Eleven DocNomads films selected to DocLisboa 2014
The International Film Festival DocLisboa selected 11 films of DocNomads students to screen in its Green Years section during the October 2014 edition of the festival.
“Bétail” by Joana Sousa, “The River” by Dorottya Zurbó, “The Passage” by Sohel Rahman, “How to Stay Afloat” by Alyx Ayn Arumpac, “The Wait” by Nayeem Mahbub, “The Fugitives” by Munseok Kim, “The Room” by Afsaneh Salari, “It’s Complicated” by Zimu Zhang, “The Window” by Marko Sipka, “Tiny Little Delicate Foreign Castles” by Robert Key, and “Here Together” by Svitlana Shymko.

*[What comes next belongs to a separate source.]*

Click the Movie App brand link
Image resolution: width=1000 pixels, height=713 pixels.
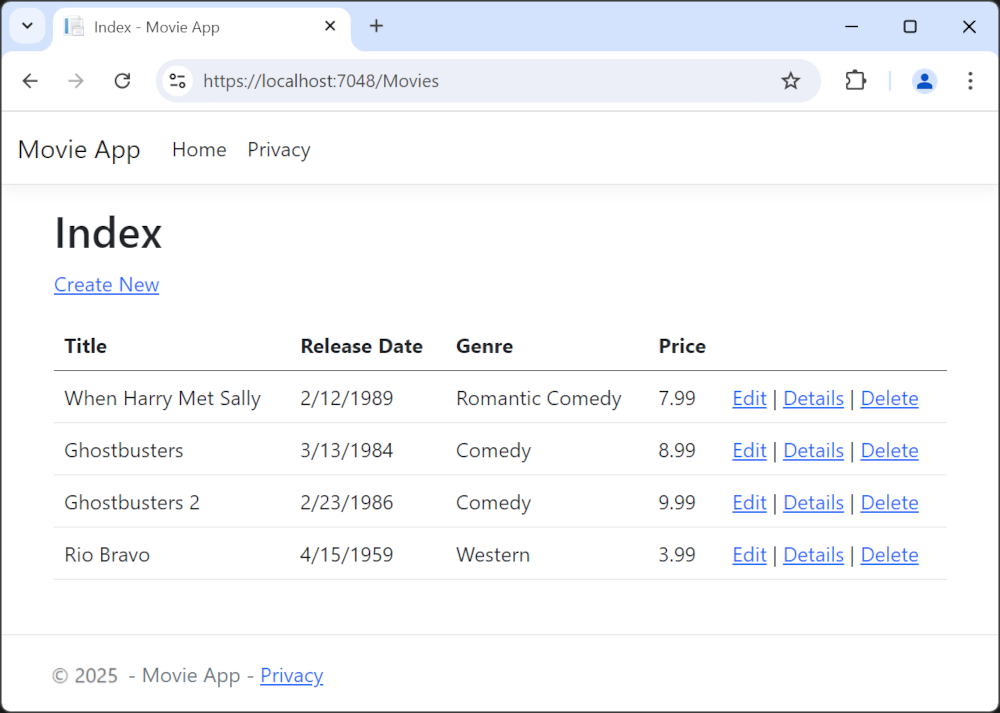[79, 149]
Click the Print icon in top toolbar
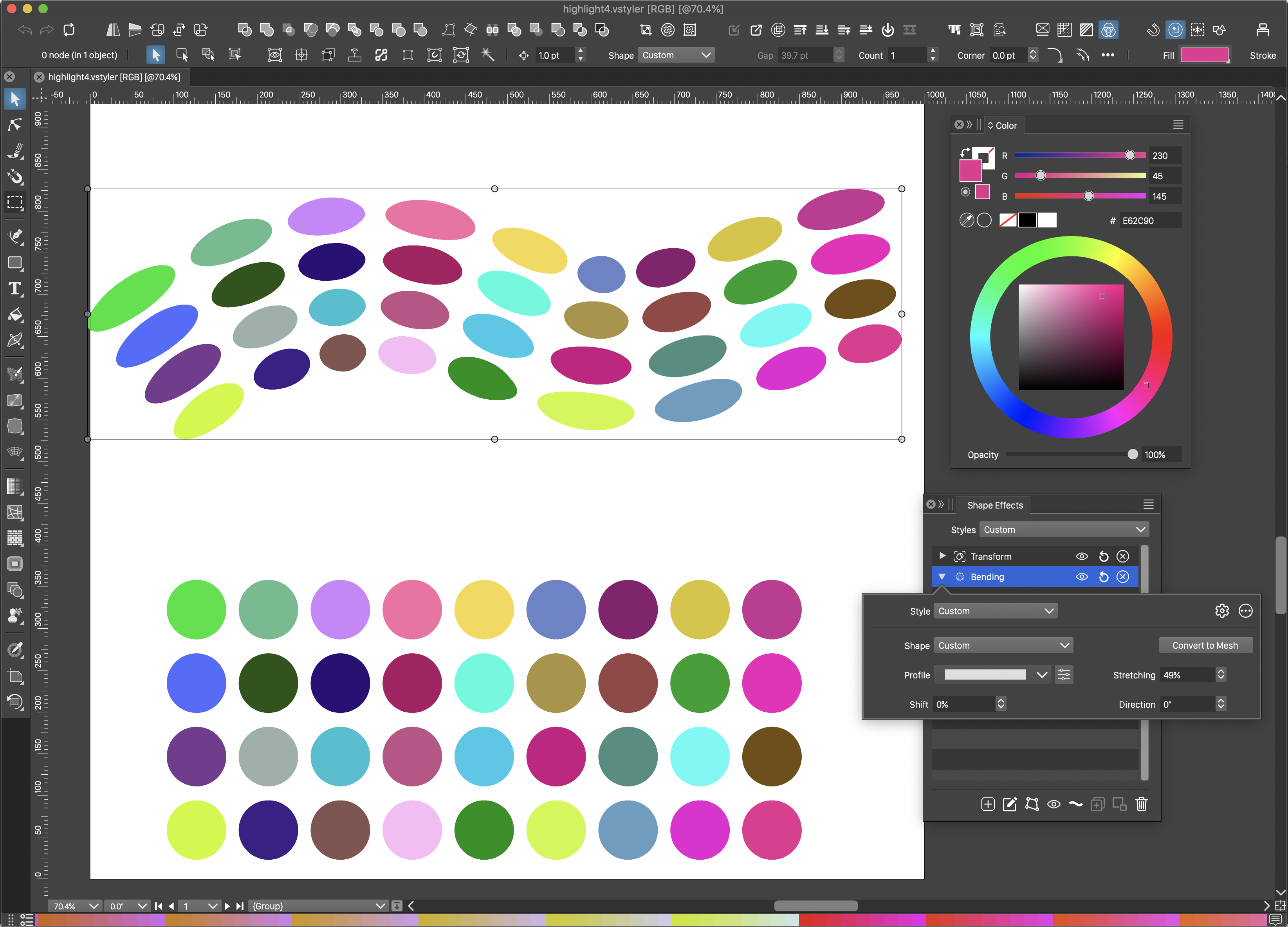Viewport: 1288px width, 927px height. coord(1263,29)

“The Green Years” – A festival article by Adriano Smaldone and Tiago Afonso:
For the third time Doclisboa calls upon itself the responsibility of introducing films by film schools, thus presenting the last production phase of a film – its public screening – and, in this case, in the scope of a film festival. The ever so clear statement of documentary in film and audiovisual pedagogy is confirmed – as expected – in a growing number of “realistic” films produced by universities or workshops. That is why it is so important to have screening venues for screening – the last phase of a film – and for debating those works so as to join future documentary makers and their future spectators. As the annual meeting point for documentary directors, producers, critics, programmers and spectators, Doclisboa and its Green Years section are the place where film students may share experiences. There are different gestures and opposite references. The academic scope allows some films to take risks. One can feel the beginning of the construction of personal languages, and the experiencing of irregularity limits. Some films address the relationship of sound with silence, or silences, of the non-human with the non-urban, as Uivo [Howl] or Bétail. We feel the strong presence of observational portraits, either through indirect testimonials or the characters themselves, of individuals, as Kung Paano Lumutang [How to Stay Afloat] or Pedro or São, or of locations/collective characters, as The Room. We must also point out that this years’ selection of Portuguese academic films is enriched by a precious set of films from the DocNomads project, which provide a modern portrait of Portugal created by film students from several parts of the world. Sometimes getting closer to foreign communities living in Portugal – as for instance inTut Razom [Here Together] or Opekkha [The Wait] –, and others in the search for a closer relationship with local communities, as in the surprising A Passagem [The Passage], a film that manages to attain the extremely hard gesture of “simply matching” the people on the screen.